_What is being asked:_ Exact copies of all the entries are needed.

(Stored records)
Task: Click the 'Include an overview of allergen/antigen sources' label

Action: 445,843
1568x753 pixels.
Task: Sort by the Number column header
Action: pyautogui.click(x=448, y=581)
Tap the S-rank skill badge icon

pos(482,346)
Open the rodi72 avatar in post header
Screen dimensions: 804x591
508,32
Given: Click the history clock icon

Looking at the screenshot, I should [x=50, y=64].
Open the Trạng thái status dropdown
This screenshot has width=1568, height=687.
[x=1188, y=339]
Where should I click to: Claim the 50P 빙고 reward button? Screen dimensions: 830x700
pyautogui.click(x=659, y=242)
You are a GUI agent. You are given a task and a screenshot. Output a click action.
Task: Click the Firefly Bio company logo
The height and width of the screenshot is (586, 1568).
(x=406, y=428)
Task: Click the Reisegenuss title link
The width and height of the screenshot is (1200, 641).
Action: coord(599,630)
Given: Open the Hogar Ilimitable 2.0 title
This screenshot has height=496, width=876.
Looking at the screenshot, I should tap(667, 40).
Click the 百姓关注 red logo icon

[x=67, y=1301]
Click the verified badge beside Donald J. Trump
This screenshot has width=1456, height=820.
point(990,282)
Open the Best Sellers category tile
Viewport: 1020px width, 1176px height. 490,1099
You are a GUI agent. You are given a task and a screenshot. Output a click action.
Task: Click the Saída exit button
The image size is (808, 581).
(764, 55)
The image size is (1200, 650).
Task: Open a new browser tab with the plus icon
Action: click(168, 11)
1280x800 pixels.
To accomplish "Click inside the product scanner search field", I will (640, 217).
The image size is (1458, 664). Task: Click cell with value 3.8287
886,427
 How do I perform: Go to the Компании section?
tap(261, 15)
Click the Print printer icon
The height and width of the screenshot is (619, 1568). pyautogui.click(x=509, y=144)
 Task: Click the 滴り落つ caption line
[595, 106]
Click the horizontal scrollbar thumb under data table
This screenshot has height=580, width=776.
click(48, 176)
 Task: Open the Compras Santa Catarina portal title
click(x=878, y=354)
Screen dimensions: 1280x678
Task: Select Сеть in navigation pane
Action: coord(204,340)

_Result:_
Task: Click the 'Include an overview of allergen/antigen sources' label

Action: 445,843
1568x753 pixels.
Task: Sort by the Number column header
Action: pyautogui.click(x=448, y=581)
Tap the S-rank skill badge icon

pos(482,346)
Open the rodi72 avatar in post header
Screen dimensions: 804x591
508,32
Given: Click the history clock icon

Looking at the screenshot, I should [x=50, y=64].
Open the Trạng thái status dropdown
This screenshot has width=1568, height=687.
[x=1188, y=339]
Where should I click to: Claim the 50P 빙고 reward button? Screen dimensions: 830x700
pyautogui.click(x=659, y=242)
You are a GUI agent. You are given a task and a screenshot. Output a click action.
Task: Click the Firefly Bio company logo
The height and width of the screenshot is (586, 1568).
(x=406, y=428)
Task: Click the Reisegenuss title link
The width and height of the screenshot is (1200, 641).
Action: coord(599,630)
Given: Open the Hogar Ilimitable 2.0 title
This screenshot has height=496, width=876.
Looking at the screenshot, I should tap(667, 40).
Click the 百姓关注 red logo icon

[x=67, y=1301]
Click the verified badge beside Donald J. Trump
This screenshot has width=1456, height=820.
point(990,282)
Open the Best Sellers category tile
Viewport: 1020px width, 1176px height. 490,1099
You are a GUI agent. You are given a task and a screenshot. Output a click action.
Task: Click the Saída exit button
The image size is (808, 581).
(764, 55)
The image size is (1200, 650).
Task: Open a new browser tab with the plus icon
Action: click(168, 11)
1280x800 pixels.
To accomplish "Click inside the product scanner search field", I will (640, 217).
The image size is (1458, 664). Task: Click cell with value 3.8287
886,427
 How do I perform: Go to the Компании section?
tap(261, 15)
Click the Print printer icon
The height and width of the screenshot is (619, 1568). pyautogui.click(x=509, y=144)
 Task: Click the 滴り落つ caption line
[595, 106]
Click the horizontal scrollbar thumb under data table
This screenshot has height=580, width=776.
click(48, 176)
 Task: Open the Compras Santa Catarina portal title
click(x=878, y=354)
Screen dimensions: 1280x678
Task: Select Сеть in navigation pane
Action: coord(204,340)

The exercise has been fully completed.